The disciples had returned to Jerusalem from Mount Olivet, where they witnessed Jesus’ ascension, and they had heard him promise them the power of the Holy Spirit, and charged them with being his witnesses.
In fact, the picture that Jesus was that the disciples were to begin their mission of being Jesus’ witnesses right there in Jerusalem and then spread out to the kingdom of Judea, to Samaria (that place so problematic to first-century Jews) and then out into the Roman Empire – the far-reaches of the civilized world.
The disciples had been walking with Jesus for three years, watching, listening, learning from him, being sent off on short-term mission projects.
They had lived through the painful and dramatic experience of Jesus’ arrest and death by crucifixion, and had then been astonished and elated at his rising to new life on Easter.
Then for the next forty days the Risen Christ appeared to the disciples many times – talking with them, eating with them, making final preparations for them to take up the work that he was setting before them.
And now that Jesus had ascended the disciples went back to Jerusalem, to that upstairs room – the one where they had shared the Last Supper, the room they had fled to after the crucifixion, the same room where they gathered on Easter evening when Jesus appeared to them, and the same place where a week later Thomas made his declaration of faith when Jesus told him to touch the wounds in his hands and his side.
This upper room had been a place of worship and shelter and fellowship and safety all through their two-month sojourn in Jerusalem.
And it was there that they gathered once again after the ascension, devoting themselves to prayer as they waited for the promised Holy Spirit.
So the question is: what was this prayer that they were engaged in?
It was a prayer of expectant waiting on God – a prayer of listening, of being open to what God was going to do next whenever that “next” was going to be.
It was also a prayer of worship that drew Jesus’ followers together: the Twelve, the women, his mother Mary, his brothers; they were united in their waiting and listening.
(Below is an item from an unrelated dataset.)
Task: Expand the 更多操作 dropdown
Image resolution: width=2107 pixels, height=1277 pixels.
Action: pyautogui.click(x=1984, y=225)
This intense and focused prayer of expectation opened up a space in their hearts and in their midst for the Holy Spirit to come, almost like a spiritual convection that would draw in the power of the Spirit.
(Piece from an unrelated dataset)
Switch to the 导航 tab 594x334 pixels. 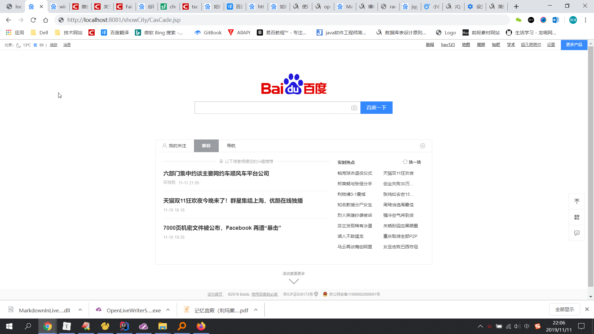231,146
Or another way to describe the disciples’ prayer is that it was concentrated enough to harness divine energy, the way a magnifying glass held in the sun over a piece of paper or a pile of tinder can create fire.
This is probably not the way most of us think of prayer.
We want to draw close to God – but not too close!
We come to God with our list of wants and concerns and needs – and most of them are certainly worth praying about.
But the kind of prayer the disciples were engaged in during this time between Jesus’ ascension and the coming of the Holy Spirit at Pentecost was filled with an intense and expectant longing to be open to whatever God was going to do next with them.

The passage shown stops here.